Terdorong dari metode Qiro'ati yang mengupas cara membaca yang ada harokatnya,
saya ingin menulis yang bisa digunakan untuk membaca yang tidak ada harokatnya.
Orang mendengar ilmu
nahwu jadi
ngelu
dan alergi . Orang mendengar ilmu shorof menegangkan saraf. Terbetiklah nama
Amtsilati yang berarti beberapa contoh dari saya yang sesuai dengan akhiran
"ti" dari Qiro'ati. Mulai tanggal 27 Rajab, tahun 2001 M., saya mulai merenung dan muncul
pemikiran untuk mujahadah, dimana dalam thoriqoh ada do'a khusus , yang jika
orang secara ikhlash melaksanakannya,
insya Allah akan diberi jalan keluar
dari masalah apapun oleh Allah dalam jangka waktu kurang dari 4 hari. Setiap
hari saya lakukan mujahadah terus - terusan sampai tanggal 17 Ramadlan yang bertepatan
dengan Nuzulul Qur'an. Saat mujahadah, kadang saya ke makam Mbah Ahmad
Mutamakin.
Di
situ kadang seakan akan berjumpa dengan Syekh Muhammad Baha'uddin
An-Naqsyabandiyyah, Syekh Ahmad Mutamakkin dan Imam Ibnu Malik dalam keadaan
setengah tidur dan setengah sadar. Hari itu, seakan-akan ada dorongan kuat
untuk menulis. Siang malam saya ikuti dorongan tersebut dan akhirnya tanggal 27
Ramadlan selesailah penulisan Amtsilati dalam bentuk tulisan tangan. Amtsilati
tertulis hanya sepuluh hari.
Kemudian
diketik komputer oleh Bapak Nur Shubki,
kang Toni dan
kang Marno. Proses
pengetikan mulai dari Khulashoh sampai Amtsilati memakan
waktu hampir 1 tahun. Kemudian dicetak
sebanyak 300 set. Sebagai follow up terciptanya Amtsilati, kami gelar bedah buku di gedung Nahdlatul Ulama (NU)
Kabupaten Jepara, tanggal 16 juni 2002
diprakarsai Bapak Nur Kholis. Sehingga timbullah tanggapan dari peserta
yang pro dan kontra.
Salah
satu dari para peserta bedah buku di Jepara
kebetulan mempunyai kakak di Mojokerto yang menjadi pengasuh Pesantren.

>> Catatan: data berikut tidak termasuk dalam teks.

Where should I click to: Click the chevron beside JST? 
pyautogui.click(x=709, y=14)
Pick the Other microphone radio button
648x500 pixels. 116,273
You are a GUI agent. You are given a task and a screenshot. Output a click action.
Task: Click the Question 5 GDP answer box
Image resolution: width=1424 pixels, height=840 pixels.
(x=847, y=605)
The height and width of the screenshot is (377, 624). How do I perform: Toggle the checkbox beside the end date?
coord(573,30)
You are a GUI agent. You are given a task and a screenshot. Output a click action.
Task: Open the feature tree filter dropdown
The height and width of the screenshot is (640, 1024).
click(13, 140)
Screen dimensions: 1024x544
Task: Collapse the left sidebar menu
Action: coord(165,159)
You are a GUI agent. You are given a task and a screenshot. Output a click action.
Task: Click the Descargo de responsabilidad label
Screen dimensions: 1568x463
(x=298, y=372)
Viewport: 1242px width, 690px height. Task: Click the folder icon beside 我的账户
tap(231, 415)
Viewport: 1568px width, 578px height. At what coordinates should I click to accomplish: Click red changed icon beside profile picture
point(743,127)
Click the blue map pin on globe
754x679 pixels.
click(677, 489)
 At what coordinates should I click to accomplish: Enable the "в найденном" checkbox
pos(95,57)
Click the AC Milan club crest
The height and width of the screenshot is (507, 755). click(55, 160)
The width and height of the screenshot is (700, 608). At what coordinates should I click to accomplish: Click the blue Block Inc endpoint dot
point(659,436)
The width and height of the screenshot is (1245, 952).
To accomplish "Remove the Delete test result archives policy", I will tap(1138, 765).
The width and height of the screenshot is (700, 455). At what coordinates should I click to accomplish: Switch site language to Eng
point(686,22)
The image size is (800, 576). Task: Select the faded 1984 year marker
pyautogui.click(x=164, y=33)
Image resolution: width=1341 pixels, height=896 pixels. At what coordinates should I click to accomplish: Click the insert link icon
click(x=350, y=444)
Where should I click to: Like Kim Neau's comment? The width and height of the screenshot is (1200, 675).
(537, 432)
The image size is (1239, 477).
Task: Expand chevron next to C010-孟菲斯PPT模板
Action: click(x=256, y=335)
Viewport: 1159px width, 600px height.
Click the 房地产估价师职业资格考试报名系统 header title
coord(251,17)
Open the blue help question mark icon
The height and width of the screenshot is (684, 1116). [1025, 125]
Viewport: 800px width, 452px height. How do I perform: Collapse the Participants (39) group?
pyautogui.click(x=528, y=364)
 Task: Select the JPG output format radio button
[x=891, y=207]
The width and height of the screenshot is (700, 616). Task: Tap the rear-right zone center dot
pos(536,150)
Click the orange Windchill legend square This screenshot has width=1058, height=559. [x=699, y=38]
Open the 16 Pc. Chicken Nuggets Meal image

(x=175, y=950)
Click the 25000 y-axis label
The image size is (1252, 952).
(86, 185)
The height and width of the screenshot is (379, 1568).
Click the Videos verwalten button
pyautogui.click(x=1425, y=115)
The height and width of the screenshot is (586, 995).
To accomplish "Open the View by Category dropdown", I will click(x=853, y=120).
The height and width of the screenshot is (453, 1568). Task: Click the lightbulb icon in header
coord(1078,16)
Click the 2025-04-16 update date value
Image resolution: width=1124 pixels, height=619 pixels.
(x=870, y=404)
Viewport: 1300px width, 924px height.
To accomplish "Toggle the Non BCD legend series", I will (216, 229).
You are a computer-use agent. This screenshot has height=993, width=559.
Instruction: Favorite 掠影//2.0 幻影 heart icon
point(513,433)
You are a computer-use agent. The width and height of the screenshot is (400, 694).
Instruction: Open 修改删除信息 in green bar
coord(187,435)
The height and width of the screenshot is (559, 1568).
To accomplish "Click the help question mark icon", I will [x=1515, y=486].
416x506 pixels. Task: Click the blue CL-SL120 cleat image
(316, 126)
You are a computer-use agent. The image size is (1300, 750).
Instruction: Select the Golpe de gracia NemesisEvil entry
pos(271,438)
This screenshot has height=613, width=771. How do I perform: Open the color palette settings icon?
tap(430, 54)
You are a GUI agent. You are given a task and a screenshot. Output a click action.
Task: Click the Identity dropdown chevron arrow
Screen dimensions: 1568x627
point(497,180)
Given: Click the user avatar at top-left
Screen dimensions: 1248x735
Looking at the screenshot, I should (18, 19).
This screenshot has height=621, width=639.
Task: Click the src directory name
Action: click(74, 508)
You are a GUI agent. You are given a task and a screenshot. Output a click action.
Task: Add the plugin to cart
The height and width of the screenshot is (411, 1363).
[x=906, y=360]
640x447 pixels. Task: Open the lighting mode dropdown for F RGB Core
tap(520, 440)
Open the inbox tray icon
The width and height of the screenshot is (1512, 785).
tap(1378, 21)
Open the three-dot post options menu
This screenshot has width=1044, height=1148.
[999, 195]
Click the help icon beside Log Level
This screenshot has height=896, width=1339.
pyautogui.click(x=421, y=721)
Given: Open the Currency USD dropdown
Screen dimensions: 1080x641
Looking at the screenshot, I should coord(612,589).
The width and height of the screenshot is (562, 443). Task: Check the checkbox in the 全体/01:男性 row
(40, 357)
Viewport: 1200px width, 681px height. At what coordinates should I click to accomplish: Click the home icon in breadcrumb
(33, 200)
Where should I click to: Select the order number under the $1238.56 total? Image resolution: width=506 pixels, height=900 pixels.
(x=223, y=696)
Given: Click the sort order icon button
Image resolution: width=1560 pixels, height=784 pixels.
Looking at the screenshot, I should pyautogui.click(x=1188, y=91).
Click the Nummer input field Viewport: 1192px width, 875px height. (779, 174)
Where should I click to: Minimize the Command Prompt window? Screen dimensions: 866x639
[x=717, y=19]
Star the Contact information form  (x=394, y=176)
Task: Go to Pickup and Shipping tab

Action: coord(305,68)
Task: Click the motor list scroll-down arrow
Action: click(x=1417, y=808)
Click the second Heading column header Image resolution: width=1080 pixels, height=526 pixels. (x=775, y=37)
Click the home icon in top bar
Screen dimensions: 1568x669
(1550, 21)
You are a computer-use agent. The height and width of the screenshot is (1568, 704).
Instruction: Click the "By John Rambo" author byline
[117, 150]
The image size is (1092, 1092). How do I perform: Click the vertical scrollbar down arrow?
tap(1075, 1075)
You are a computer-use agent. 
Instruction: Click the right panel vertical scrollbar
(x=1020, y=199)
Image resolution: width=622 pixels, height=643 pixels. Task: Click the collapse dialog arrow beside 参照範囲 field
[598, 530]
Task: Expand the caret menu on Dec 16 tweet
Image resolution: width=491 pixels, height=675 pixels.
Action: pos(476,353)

Beliau bernama KH. Hafidz pengasuh
pondok pesantren "Manba'ul Qur'an". Beliau berinisiatif untuk
menyelenggarakan pengenalan sistem cepat baca kitab kuning Metode Amtsilati,
tanggal 30 Juni 2002. Untuk acara tersebut Bapak H. Syauqi Fadli sebagai
donatur, menyarankan agar dicetak 1000 set buku Amtsilati dan sekaligus untuk
acara Hubbur Rosul di Ngabul
Jepara.
Alhamdulillah
pada acara di Mojokerto mendapat sambutan luar biasa, terlihat dari banyaknya
buku yang terjual. Sementara pada acara bedah buku yang pertama di Jepara
tidak laku.
Dari
Mojokertolah dukungan mengalir sampai ke
beberapa daerah di Jawa Timur, melalui forum yang digelar oleh Universitas
Darul Ulum ( UNDAR) Jombang, Jember, Pamekasan madura. Sampai
saat ini Amtsilati telah tersebar ke pelosok Jawa, bahkan sudah sampai ke luar
Jawa, seperti Kalimantan, Batam dan alhamdulillah telah dikenal di luar negeri,
seperti Malaysia.
BERDIRINYA
DARUL FALAH
Secara
tidak resmi Darul Falah ada sejak saya lulus dari Pesantren. Secara resmi Darul
Falah didaftarkan ke Notaris (Bapak H. Zainurrohman SH. Jepara) tanggal 01 Mei
2002 dengan nomor registrasi 02.
Santrinya
berasal dari berbagai daerah di penjuru tanah air : Bali, Madura, Jawa Timur,
Bawean, Jawa Tengah, Jawa Barat, Banten, Sumatra, kalimantan, Sulawesi. Sampai
sekarang telah tercatat lebih dari
500 santri lulusan Darul Falah
yang hanya nyantri 3 bulan sampai 6 bulan. Dengan adanya Pasca sekarang santri
berjumlah 350 santri putra-putri.
Darun
: Negeri / rumah ( untuk mengenang rumah saya yang saat itu rusak hampir roboh
dan desa saya yang begitu rusak penuh judi dan lokalisasi ).
Falah
: Bahagia / beruntung yang saya ambil dari Matholiul Falah.
Darul
Falah : Rumah / Negeri Keberuntungan.